→ Task statement:
Could you reproduce the records verbatim, starting at the line that contains "The width and height of the screenshot is (1280, 720)." and continuing through the end of the records?

→ Provided material:

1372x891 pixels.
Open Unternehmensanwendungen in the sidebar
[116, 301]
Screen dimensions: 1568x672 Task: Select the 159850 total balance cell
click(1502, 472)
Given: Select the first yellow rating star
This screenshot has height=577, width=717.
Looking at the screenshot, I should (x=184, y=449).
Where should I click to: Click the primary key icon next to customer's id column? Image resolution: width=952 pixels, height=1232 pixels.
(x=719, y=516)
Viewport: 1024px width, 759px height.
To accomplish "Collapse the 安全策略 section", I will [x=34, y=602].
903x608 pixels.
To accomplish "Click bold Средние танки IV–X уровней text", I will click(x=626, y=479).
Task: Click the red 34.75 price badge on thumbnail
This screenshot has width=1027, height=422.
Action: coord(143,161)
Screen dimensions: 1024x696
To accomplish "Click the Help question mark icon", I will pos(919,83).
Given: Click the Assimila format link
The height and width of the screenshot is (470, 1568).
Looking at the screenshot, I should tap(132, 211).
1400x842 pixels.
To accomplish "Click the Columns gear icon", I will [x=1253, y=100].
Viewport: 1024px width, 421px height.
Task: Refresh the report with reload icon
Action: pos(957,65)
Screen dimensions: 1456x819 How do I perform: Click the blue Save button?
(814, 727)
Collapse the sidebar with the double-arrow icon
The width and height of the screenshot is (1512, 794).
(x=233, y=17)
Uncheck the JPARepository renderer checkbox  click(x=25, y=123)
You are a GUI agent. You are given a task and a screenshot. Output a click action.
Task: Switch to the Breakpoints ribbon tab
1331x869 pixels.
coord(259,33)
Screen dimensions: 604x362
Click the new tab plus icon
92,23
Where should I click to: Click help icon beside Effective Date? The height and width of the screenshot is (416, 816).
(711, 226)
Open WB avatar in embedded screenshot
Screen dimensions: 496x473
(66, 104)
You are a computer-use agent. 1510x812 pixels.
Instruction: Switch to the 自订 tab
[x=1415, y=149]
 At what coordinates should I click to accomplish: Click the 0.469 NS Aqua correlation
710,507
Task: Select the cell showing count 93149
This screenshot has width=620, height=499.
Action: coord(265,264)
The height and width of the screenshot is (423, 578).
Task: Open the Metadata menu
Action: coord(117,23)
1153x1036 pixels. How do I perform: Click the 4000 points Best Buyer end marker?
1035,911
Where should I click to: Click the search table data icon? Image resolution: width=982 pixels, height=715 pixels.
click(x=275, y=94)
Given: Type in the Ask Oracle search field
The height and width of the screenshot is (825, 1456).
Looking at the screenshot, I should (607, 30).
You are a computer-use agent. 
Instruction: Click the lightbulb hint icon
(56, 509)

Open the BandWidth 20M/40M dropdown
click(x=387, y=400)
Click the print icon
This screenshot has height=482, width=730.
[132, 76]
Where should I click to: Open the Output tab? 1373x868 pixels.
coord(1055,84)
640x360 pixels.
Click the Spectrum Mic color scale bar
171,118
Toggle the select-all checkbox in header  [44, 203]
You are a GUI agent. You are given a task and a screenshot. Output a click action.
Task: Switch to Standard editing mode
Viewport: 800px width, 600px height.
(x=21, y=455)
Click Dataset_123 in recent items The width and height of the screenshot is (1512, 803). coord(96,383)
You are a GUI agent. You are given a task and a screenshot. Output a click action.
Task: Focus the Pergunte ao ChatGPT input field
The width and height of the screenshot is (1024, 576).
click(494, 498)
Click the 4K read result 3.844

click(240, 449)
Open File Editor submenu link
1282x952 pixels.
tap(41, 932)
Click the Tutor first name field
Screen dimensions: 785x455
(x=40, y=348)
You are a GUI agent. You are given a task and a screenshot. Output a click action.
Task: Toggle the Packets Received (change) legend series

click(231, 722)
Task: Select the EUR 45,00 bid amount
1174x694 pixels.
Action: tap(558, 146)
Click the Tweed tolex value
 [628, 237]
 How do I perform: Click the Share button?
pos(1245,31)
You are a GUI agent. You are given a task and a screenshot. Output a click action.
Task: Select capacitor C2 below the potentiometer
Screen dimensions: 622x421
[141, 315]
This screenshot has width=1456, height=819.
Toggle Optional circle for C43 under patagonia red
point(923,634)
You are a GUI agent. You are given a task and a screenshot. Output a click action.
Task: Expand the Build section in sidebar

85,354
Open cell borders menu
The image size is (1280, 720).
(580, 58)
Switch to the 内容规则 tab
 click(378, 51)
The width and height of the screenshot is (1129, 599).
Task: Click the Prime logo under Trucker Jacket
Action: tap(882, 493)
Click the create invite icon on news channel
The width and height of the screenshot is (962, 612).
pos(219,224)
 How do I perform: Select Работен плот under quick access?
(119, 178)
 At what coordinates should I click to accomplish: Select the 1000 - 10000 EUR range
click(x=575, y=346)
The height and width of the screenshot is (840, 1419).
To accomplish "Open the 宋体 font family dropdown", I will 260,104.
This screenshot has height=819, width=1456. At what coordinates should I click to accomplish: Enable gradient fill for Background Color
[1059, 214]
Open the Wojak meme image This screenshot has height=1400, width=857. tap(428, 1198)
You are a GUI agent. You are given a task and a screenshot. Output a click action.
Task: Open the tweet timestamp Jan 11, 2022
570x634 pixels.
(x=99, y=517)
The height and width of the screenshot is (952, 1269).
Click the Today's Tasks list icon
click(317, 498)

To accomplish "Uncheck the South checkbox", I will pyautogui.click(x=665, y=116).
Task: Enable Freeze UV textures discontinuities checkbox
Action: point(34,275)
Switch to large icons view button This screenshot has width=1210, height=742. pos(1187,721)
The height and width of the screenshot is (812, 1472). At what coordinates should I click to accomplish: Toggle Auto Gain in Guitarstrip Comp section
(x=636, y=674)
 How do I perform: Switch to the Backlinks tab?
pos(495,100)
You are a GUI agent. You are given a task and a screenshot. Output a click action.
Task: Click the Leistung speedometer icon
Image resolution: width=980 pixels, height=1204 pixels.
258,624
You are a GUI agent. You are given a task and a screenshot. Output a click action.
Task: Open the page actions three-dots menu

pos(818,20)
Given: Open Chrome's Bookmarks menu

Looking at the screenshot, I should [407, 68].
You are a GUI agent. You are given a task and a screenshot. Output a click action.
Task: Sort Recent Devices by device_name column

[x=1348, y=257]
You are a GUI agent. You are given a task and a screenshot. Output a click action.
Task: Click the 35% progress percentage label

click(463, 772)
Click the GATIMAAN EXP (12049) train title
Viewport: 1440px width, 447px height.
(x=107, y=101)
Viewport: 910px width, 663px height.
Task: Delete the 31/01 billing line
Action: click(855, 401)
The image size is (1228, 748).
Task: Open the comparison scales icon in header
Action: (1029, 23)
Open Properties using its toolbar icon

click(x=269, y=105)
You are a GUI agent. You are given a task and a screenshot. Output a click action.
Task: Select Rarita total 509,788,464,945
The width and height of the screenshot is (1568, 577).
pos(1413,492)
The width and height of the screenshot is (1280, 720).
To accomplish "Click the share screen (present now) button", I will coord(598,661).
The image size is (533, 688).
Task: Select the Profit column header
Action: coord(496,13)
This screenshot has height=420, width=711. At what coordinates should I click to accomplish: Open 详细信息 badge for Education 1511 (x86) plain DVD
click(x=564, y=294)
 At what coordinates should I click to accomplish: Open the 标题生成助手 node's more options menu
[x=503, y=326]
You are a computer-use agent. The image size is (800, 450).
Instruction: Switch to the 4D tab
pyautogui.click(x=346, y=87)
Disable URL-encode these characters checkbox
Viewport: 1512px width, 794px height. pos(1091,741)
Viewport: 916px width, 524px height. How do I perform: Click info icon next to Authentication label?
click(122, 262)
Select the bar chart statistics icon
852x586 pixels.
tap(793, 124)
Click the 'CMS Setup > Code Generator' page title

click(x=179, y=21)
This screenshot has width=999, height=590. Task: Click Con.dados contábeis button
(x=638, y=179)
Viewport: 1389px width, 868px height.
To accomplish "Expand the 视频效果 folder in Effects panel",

→ Written reply:
The width and height of the screenshot is (1280, 720).
To accomplish "Click the share screen (present now) button", I will coord(598,661).
The image size is (533, 688).
Task: Select the Profit column header
Action: coord(496,13)
This screenshot has height=420, width=711. At what coordinates should I click to accomplish: Open 详细信息 badge for Education 1511 (x86) plain DVD
click(x=564, y=294)
 At what coordinates should I click to accomplish: Open the 标题生成助手 node's more options menu
[x=503, y=326]
You are a computer-use agent. The image size is (800, 450).
Instruction: Switch to the 4D tab
pyautogui.click(x=346, y=87)
Disable URL-encode these characters checkbox
Viewport: 1512px width, 794px height. pos(1091,741)
Viewport: 916px width, 524px height. How do I perform: Click info icon next to Authentication label?
click(122, 262)
Select the bar chart statistics icon
852x586 pixels.
tap(793, 124)
Click the 'CMS Setup > Code Generator' page title

click(x=179, y=21)
This screenshot has width=999, height=590. Task: Click Con.dados contábeis button
(x=638, y=179)
Viewport: 1389px width, 868px height.
To accomplish "Expand the 视频效果 folder in Effects panel",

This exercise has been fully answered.